| What to do |
Line count for the string "height" in the records below: report that figure and nothing else.

### Supplied material ###

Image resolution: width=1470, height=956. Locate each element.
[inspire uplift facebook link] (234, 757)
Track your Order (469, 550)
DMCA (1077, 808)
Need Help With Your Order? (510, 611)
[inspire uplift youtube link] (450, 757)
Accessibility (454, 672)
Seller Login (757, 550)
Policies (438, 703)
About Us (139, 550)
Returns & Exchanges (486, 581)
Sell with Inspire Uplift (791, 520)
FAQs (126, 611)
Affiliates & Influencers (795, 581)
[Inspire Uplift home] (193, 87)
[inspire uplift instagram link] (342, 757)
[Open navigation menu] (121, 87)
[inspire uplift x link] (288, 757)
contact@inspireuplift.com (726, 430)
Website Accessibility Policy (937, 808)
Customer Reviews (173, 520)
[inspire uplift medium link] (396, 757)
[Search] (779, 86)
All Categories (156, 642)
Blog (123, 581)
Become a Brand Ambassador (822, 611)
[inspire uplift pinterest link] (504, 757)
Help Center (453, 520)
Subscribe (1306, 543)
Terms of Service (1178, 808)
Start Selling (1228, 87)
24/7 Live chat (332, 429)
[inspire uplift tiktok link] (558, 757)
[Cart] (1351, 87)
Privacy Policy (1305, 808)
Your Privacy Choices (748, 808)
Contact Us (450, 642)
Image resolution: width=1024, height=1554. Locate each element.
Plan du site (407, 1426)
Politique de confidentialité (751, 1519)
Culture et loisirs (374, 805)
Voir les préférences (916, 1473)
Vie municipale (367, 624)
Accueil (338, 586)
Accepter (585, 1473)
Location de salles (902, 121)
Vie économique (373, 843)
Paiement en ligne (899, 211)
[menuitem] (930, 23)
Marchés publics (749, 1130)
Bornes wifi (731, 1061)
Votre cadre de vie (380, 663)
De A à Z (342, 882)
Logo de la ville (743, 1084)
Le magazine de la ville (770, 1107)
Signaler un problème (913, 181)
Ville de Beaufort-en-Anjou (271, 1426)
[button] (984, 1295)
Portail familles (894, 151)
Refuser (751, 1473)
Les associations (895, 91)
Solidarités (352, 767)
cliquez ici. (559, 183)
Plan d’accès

###

| Result of the exercise |
2